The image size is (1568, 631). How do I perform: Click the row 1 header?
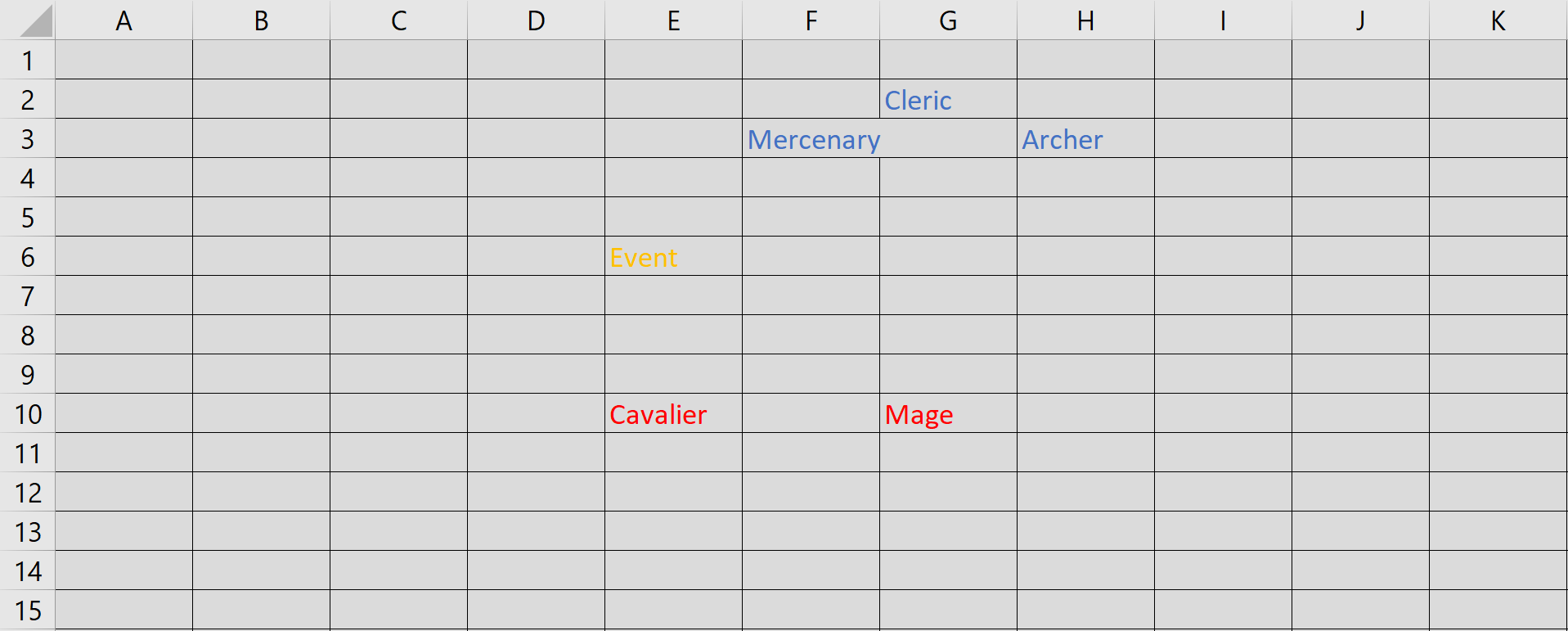28,61
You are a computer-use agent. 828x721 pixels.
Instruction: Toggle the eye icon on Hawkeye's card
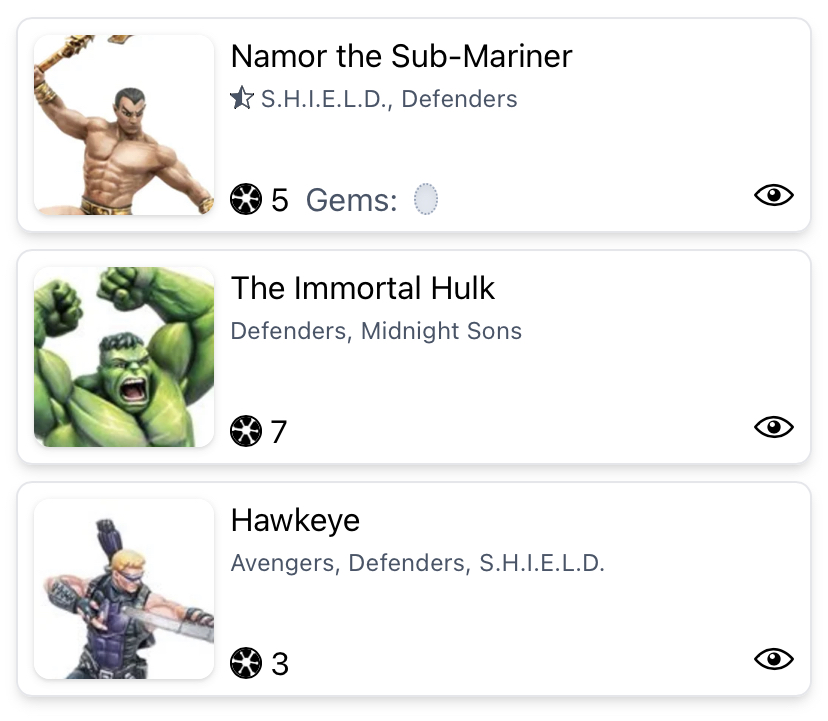click(x=773, y=659)
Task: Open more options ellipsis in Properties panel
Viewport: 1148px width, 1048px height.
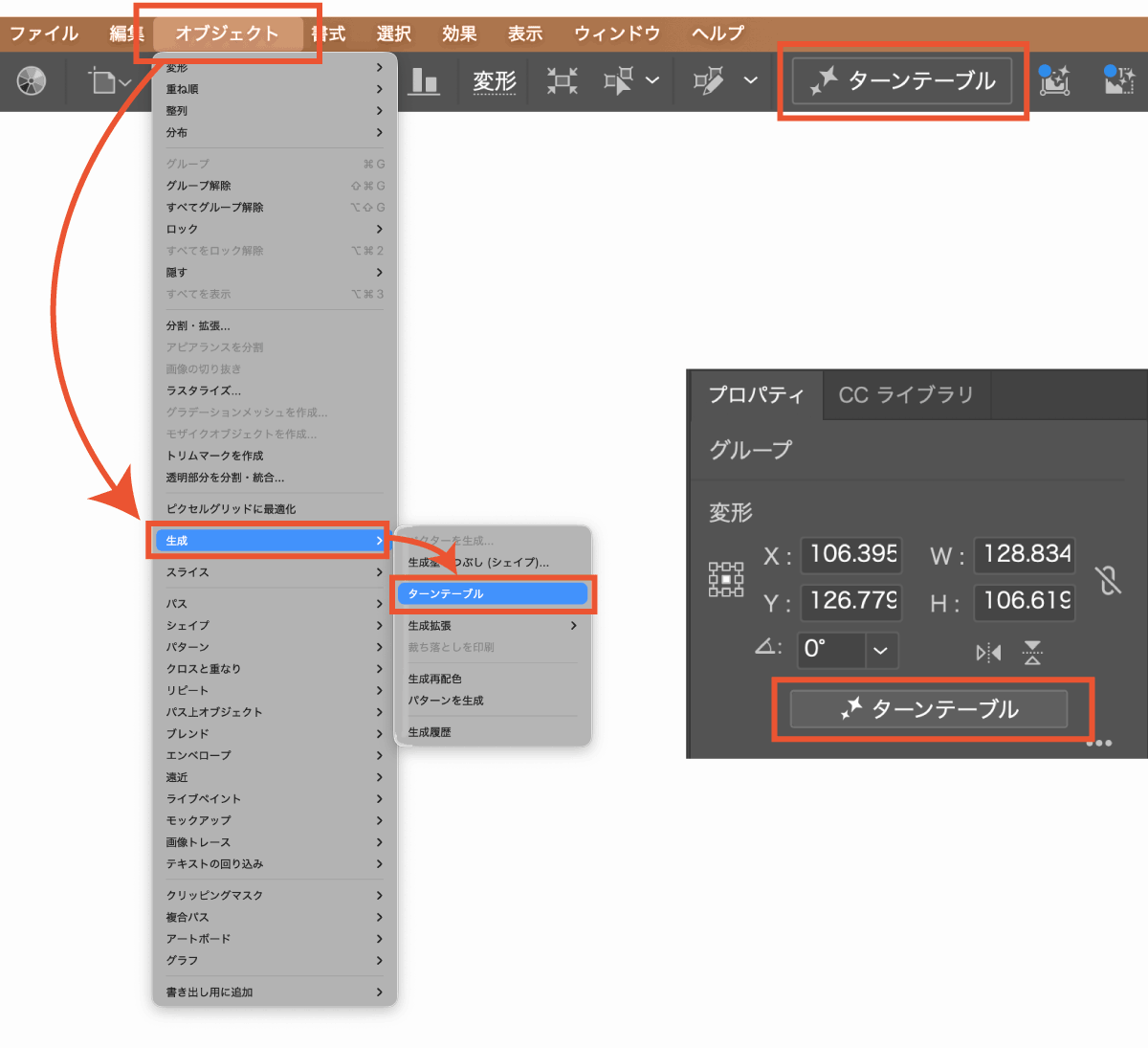Action: click(1099, 743)
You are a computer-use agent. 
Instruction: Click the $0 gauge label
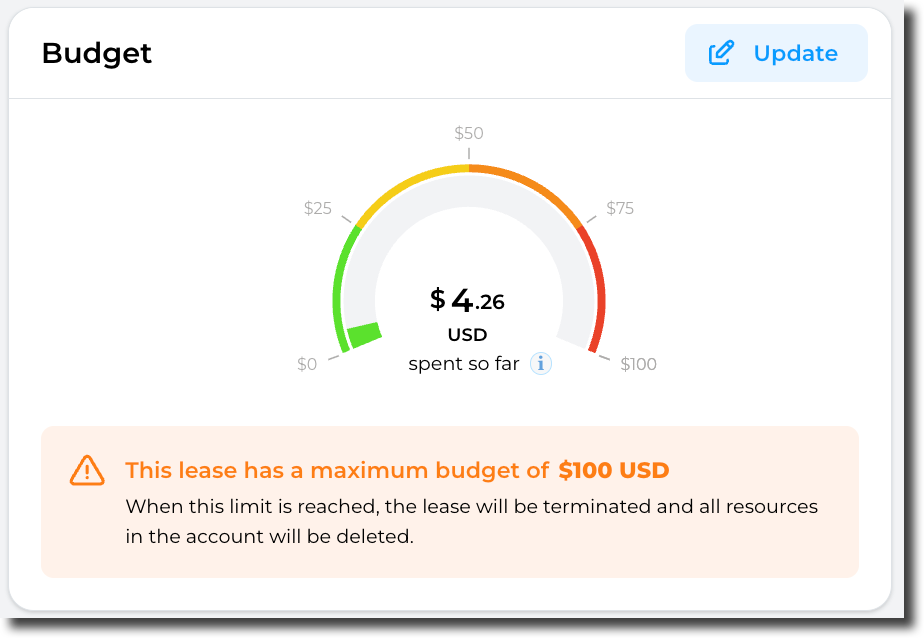[307, 365]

_WHAT IS EXPECTED:_
For every line above that includes the word "agent", return the line.

_THE COMPLETED TASK:_
You are a computer-use agent. 828x721 pixels.
You are a computer-use agent. 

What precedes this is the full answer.